My Authors
Read all threads
1/ Need a distraction from the pandemic? It's #tweeprint time!!!

I'm very excited to share here with you new work from myself, @NeuroNaud, @guerguiev, Alexandre Payeur, and @hisspikeness:

biorxiv.org/content/10.110…

We think our results are quite exciting, so let's go!
2/ Here, we are concerned with the credit assignment problem. How can feedback from higher-order areas inform plasticity in lower-order areas in order to ensure efficient and effective learning?
3/ Based on the LTP/LTD literature (e.g. jneurosci.org/content/26/41/…), we propose a "burst-dependent synaptic plasticity" rule (BDSP). It says, if there is a presynaptic eligibility trace, then:

- postsynaptic burst = LTP
- postsynaptic single spike = LTD
4/ First, we asked, what happens when you hook up two neurons in a biophysical simulation with BDSP altering the synapses?
5/ Interestingly, if you run a standard STDP plasticity experiment on a biophysical simulation using BDSP, then you get frequency-dependent STDP, as reported by @pj_sjostrom several years ago (sciencedirect.com/science/articl…).
6/ Another interesting result: if you generate Poisson distributed spiking you get something that is very close to the BCM learning rule (scholarpedia.org/article/BCM_th…).
7/ Moreover, if you combine BDSP with the fact that bursts are generated by coincident apical and basal inputs in pyramidal neurons (e.g. nature.com/articles/18686), then the inputs to the apical dendrites become a teaching signal, telling a neuron whether to engage in LTP or LTD.
8/ Now, this teaching signal role for the apical inputs is particularly intriguing given the capability for ensembles of pyramidal neurons to engage in burst multiplexing (previously discovered by @NeuroNaud and @sprekeler, see here: pnas.org/content/115/27…).
9/ Essentially, if you assume that feedforward (FF) and feedback (FB) pathways (and their corresponding inhibitory circuits) arrive at distinct dendrites and have distinct short-term synaptic plasticity (basal and depressing for FF, apical and facilitating for FB), then...
10/ ...the rate of "events" (which can be either a single spike or a burst) communicates FF info, while the probability of an event being a burst communicates FB info. As such, in a hierarchy of cells, FF and FB signals are multiplexed, i.e. communicated simultaneously.
11/ Combining multiplexing with the role of the apical inputs as a teaching signal for the BDSP rule, you get that a teaching signal sent to the apical dendrites at the top of a hierarchy of pyramidal neurons instruct neurons throughout the hierarchy!
12/ So, for example, we built a biophysical simulation where we arranged pyramidal neurons (with inhibitory motifs) into a hierarchy with two distinct input ensembles, one output ensemble, and a pair of "hidden layer" ensembles.
13/ We then injected current into the somatic compartments of the input units in a standard boolean pattern [(0,0),(1,0),(0,1),(1,1)], and at specific times in the simulation, injected current into the apical dendrites of the output population corresponding to an XOR output:
14/ The result? Over time the hierarchy learned to compute XOR! More specifically, the event rate of the output ensemble gave us the desired non-linear function (higher output to (1,0) or (0,1)). Note, this was dependent on the hidden layer learning.
15/ These results show that BDSP paired with burst multiplexing permits hierarchical credit assignment in biological networks. Very cool! But, we wanted to understand how good this credit was. How does it compare to, for example, gradient information?
16/ We asked: what does the BDSP rule do when we take the limit of infinite ensemble size?
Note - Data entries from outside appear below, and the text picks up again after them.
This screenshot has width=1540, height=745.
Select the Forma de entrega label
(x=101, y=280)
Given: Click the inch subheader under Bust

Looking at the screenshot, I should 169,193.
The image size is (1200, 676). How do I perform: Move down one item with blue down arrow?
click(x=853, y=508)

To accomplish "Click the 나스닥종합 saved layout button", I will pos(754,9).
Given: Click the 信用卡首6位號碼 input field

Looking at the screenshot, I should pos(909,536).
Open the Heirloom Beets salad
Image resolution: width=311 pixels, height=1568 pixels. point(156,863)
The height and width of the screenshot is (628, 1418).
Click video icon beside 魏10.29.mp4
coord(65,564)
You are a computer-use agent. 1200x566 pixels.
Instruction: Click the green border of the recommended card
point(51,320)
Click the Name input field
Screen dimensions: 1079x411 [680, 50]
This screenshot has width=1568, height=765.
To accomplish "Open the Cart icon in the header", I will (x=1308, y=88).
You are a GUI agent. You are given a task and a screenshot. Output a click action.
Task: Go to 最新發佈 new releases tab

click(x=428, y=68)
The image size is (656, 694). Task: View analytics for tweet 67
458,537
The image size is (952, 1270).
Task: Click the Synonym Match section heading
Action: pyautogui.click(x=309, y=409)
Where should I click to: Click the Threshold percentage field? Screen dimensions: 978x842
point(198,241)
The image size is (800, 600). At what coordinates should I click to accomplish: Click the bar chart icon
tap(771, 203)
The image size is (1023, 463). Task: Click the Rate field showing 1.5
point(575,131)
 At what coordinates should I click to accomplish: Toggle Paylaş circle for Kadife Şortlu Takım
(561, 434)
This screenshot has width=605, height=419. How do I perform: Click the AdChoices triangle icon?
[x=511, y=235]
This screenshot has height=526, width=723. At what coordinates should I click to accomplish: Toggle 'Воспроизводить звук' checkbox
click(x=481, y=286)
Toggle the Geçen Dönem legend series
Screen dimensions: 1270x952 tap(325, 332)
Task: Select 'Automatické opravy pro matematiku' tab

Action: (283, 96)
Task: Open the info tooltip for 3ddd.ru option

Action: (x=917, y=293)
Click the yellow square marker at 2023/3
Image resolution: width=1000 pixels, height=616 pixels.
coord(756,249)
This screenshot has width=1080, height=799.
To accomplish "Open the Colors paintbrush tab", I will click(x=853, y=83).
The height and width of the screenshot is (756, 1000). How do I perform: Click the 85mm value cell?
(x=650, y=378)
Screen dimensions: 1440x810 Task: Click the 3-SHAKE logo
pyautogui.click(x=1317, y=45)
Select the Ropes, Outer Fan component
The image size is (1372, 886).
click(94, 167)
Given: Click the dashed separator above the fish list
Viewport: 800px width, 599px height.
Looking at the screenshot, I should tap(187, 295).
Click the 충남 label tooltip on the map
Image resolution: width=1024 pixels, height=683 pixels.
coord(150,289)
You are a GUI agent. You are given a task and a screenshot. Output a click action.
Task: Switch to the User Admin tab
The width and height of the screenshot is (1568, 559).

Turns out, if two conditions are met:

1) Burst probs are a linear function of apical inputs

2) FB synapses are symmetric to FF synapses

Then BDSP in the inf limit is gradient descent!
17/ To model this, we adopted an "ensemble-level" model, where each unit represents a group of pyramidal neurons with three key signals across the ensemble: an event rate, a burst prob, and a burst rate, with the events propagated FF and the bursts propagated FB.
18/ We also added in recurrent inhibition targeting the apical dendrites to the mix. With a homeostatic plasticity rule on this recurrent inhibitory input, we could keep the burst probabilities in a linear regime.
19/ Added to this, we used the fact that burst information is propagated through the entire hierarchy to implement the Kolen-Pollack algorithm on the FB synapses. This allowed us to train the FB pathways to be symmetric with the FF pathways.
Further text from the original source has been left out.